Tetapi kata-kata saja, jelas tidak akan menyelamatkan apa-apa. Saya tahu, saya tidak bisa merekatkan kembali pecahan kaca dan mengembalikannya seperti sedia kala. Kerusakan yang ada, mustahil mampu saya ubah jadi sempurna. Maka, saya berdoa, bagaimanapun dan ke manapun masa depan membawa kita, semoga, tak ada lagi luka-luka yang sama menyerang kalbu sampai hancur nan nelangsa.

Aamiin.

Dipublikasi di:

Palembang, 30 Desember 2021

Siti Sonia Aseka

Minggu, 26 Desember 2021

Simpul I: Menjawab Tanya Soal 'Mengapa?'


Setidaknya beberapa tahun lalu, sebelum usia menyentuh angka 20, pernikahan selalu jadi kata paling mengerikan. Jauh sebelum itu, justru wacana menikah menjadi sesuatu yang jauh, amat jauh. Spesifikasi usia 'sebelum dua puluh lima' yang dibangun oleh masyarakat, membuat ketakutan dan rasa canggung melompat-lompat meriah dalam benak. Kenapa harus? Mengapa menikah seolah dijadikan taraf pencapaian tertinggi dalam hidup? Dan mengapa saya perlu terjebak dalam gelembung cara berpikir yang salah ini lantas suka tidak suka menerimanya dengan tangan terbuka? Sampai pada kesimpulan bahwa barangkali sepanjang usia, saya siap bila hanya sendiri; tidak memercayakan jiwa dan raga pada seseorang dalam sebuah naungan bernama pernikahan.

Waktu kembali berlalu, saya mendewasa, pikiran tersebut hilang-timbul, tersendat sebab restu. Orangtua mengerutkan dahi sembari napas memburu, bertanya sekaligus menahan emosi, barangkali. "Kenapa harus sendiri bila bisa berdua?"

Pertanyaan yang sungguh sebenarnya bisa saya balikkan menjadi, "Mengapa harus berdua bila bisa sendiri?"

Tetapi tentu, tidak akan habis perkara bila bertarung argumen sementara kita tahu, landasan dalam diri pun belum seberapa kokoh. Kemudian saya diam dan percakapan tersebut menguar, seolah tak pernah terjadi. 

Sampai di usia dua puluh tiga, saat undangan kian banyak, menggunung, terutama jelang akhir tahun.
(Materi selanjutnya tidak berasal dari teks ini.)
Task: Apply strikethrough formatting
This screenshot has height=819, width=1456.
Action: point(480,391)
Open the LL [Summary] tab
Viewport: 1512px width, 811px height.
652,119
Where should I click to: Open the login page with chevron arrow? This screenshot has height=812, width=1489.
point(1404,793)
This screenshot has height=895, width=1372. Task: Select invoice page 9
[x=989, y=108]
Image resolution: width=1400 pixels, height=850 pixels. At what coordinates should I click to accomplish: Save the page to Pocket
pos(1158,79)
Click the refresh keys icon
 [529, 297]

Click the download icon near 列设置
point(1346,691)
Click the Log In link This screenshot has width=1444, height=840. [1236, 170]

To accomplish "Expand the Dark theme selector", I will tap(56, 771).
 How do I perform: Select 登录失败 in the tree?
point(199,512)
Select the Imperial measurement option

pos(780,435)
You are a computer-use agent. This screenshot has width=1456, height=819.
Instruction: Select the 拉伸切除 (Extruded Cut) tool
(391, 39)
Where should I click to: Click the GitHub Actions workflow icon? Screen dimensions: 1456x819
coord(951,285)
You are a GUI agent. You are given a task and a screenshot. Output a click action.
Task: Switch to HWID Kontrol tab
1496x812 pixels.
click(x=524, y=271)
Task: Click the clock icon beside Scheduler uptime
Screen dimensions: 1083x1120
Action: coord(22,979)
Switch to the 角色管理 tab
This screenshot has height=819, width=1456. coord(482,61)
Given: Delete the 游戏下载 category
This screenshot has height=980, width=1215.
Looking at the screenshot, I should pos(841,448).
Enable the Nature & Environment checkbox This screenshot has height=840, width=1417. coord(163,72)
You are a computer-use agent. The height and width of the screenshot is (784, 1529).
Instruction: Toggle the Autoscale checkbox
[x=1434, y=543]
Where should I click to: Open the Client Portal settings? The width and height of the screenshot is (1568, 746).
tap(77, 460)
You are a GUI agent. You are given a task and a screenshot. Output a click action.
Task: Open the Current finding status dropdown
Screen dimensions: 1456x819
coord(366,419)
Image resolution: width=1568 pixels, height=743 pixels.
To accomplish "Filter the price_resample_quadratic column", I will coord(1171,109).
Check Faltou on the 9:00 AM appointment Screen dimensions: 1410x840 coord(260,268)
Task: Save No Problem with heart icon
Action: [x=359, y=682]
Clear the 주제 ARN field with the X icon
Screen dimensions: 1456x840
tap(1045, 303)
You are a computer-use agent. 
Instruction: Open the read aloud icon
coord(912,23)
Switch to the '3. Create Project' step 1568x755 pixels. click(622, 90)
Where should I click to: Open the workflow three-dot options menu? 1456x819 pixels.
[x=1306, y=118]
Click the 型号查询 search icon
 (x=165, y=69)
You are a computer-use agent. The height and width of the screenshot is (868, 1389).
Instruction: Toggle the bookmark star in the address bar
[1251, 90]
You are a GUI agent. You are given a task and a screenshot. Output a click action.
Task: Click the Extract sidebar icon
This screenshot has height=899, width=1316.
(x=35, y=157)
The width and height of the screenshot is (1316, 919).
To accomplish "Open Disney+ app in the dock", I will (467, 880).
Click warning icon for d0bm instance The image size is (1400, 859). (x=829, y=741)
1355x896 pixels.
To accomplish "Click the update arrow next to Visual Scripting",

Saat pola pikir saya sepenuhnya berubah dan saya merasa bahwa menutup diri selamanya untuk sebuah gagasan kepemilikan secara utuh bukan lagi prioritas. Saya masih bisa menjadi berbagai bentuk dengan status seorang istri, bahkan ibu. Sudah waktunya saya berdamai dengan krisis kepercayaan yang menghantui bertahun-tahun. Sudah masanya pula saya belajar berbagi secara konstan dan tanpa sudah dengan seseorang, yang dengannya saya kelak menghabiskan sisa usia. Sudah saatnya saya menyempurnakan yang telah genap (sebab saya bukanlah ganjil dan saya percaya, semua orang demikian. Kita tidak timpang).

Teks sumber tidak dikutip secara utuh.